**WHAT NEEDS TO BE DONE**:
Using the data that follows, return exactly the lines from the one that contains "The image size is (1529, 784)." through the one that contains "The height and width of the screenshot is (500, 617).", ends included.

Data extracted from a collection:
■ ■ ■ ■ ■ ■ ■
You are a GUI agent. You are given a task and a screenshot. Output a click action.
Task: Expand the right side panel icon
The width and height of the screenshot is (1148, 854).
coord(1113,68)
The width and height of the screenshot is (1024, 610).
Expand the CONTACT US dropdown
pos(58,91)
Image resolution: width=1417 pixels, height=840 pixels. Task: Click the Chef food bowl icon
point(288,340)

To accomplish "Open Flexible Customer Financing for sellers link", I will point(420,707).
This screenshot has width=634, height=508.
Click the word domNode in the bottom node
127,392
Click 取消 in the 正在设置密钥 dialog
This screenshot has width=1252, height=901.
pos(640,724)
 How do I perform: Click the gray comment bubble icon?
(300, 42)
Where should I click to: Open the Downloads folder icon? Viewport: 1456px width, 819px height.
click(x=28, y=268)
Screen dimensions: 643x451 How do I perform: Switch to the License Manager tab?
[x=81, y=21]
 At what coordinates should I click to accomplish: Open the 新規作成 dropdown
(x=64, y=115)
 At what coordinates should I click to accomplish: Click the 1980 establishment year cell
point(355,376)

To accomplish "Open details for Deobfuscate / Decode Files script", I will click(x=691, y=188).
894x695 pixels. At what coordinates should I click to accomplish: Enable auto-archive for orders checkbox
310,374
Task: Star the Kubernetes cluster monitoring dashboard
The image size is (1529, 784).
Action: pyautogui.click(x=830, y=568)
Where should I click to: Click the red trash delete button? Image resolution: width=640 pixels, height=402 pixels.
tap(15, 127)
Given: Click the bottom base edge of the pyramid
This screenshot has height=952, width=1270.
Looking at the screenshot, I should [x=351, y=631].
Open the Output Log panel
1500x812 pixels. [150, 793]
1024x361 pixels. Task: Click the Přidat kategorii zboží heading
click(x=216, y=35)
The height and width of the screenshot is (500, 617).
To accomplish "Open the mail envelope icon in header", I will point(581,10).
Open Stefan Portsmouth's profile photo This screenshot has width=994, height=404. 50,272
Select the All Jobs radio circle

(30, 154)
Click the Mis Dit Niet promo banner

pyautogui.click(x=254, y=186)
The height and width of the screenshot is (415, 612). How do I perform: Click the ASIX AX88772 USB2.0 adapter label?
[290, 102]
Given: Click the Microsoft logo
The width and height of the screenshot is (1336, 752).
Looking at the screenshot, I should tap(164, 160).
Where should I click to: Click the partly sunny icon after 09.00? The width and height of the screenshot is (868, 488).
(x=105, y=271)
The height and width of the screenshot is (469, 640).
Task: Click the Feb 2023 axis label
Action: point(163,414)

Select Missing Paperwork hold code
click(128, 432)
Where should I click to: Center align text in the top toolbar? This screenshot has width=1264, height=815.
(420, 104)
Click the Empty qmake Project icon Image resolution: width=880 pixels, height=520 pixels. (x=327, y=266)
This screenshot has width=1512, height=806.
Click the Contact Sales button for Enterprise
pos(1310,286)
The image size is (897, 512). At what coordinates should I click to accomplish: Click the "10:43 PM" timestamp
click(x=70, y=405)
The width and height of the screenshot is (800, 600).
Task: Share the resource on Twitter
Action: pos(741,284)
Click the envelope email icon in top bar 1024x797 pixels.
■ ■ ■ ■ ■ ■ ■
**ANSWER AREA**:
The image size is (1529, 784).
Action: pyautogui.click(x=830, y=568)
Where should I click to: Click the red trash delete button? Image resolution: width=640 pixels, height=402 pixels.
tap(15, 127)
Given: Click the bottom base edge of the pyramid
This screenshot has height=952, width=1270.
Looking at the screenshot, I should [x=351, y=631].
Open the Output Log panel
1500x812 pixels. [150, 793]
1024x361 pixels. Task: Click the Přidat kategorii zboží heading
click(x=216, y=35)
The height and width of the screenshot is (500, 617).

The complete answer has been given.